McFadden could not be reached for comment last night.
State prosecutors allege that Conteh embezzled $2,000 from Branch’s campaign fund and filed a false campaign report with the state Board of Elections in Annapolis. They say he committed perjury when he signed his name to the campaign report he filed in March 2004 even though he knew it was inaccurate.
Conteh, a native of Sierra Leone and father of three daughters, says he is innocent. His attorneys say that the former human resources administrator had too much going for him- a high-paying job and close ties to several prominent politicians who were willing to help him get elected to the central committee – to jeopardize his future by committing a crime.

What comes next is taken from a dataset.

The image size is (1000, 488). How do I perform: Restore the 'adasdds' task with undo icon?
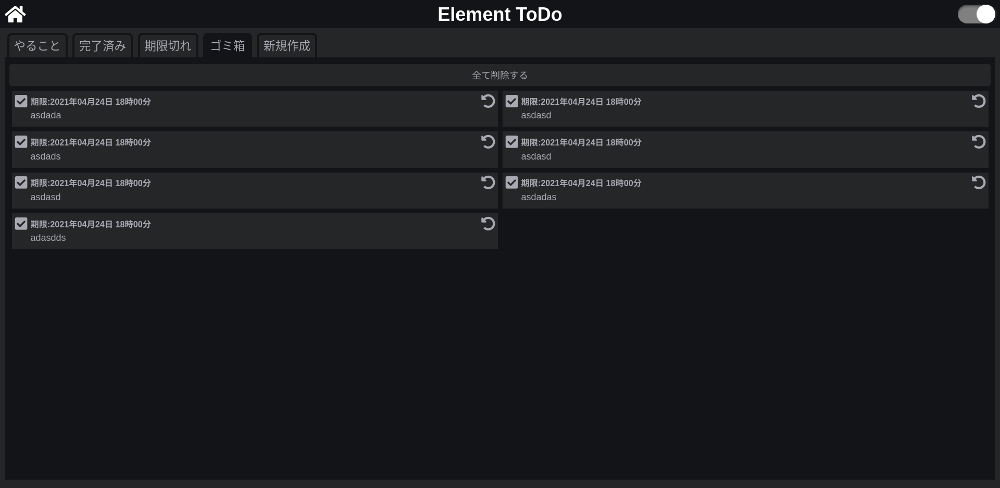488,223
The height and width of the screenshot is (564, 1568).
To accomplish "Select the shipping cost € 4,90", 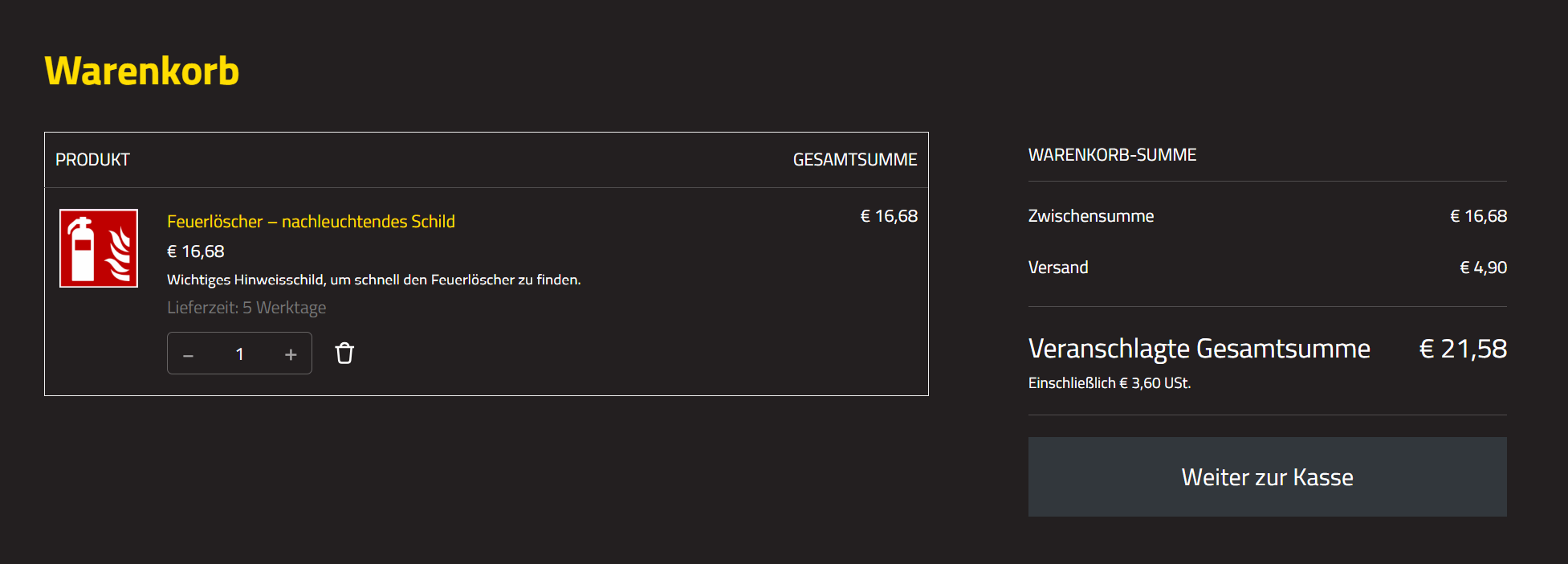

Instead, defense attorneys say that Branch, McFadden and other political operatives used Conteh as their scapegoat. They say that Branch asked Conteh to give the $2,000 to Marie Washington, a leader of the powerful Eastside Democratic Organization, for use by the McFadden campaign. They say the cash was used for “walking-around money,” or to pay campaign workers.
At the time, such payments were prohibited by state law. However, in March 2004 the Maryland Court of Appeals struck down the law, saying that it violated the U.S. Constitution by unduly restricting free speech.
“Imagine the feeling of being stabbed in the back and being railroaded by people you trusted,” said Silverman, during opening remarks in the trial Monday.
In her testimony yesterday, Branch said that she had no knowledge of her campaign’s finances because state law prohibits elected officials from handling money. She said she left that responsibility to Conteh, whom she trusted. She said that when she received notices from the Board of Elections warning her that campaign reports had not been filed, she called him to check on the status of the reports.
“He always told me he would get to it,” said Branch, whose campaign failed to file reports for about four years.
(Branch’s campaign was allowed to remain on the November ballot in 2004, in violation of state law.)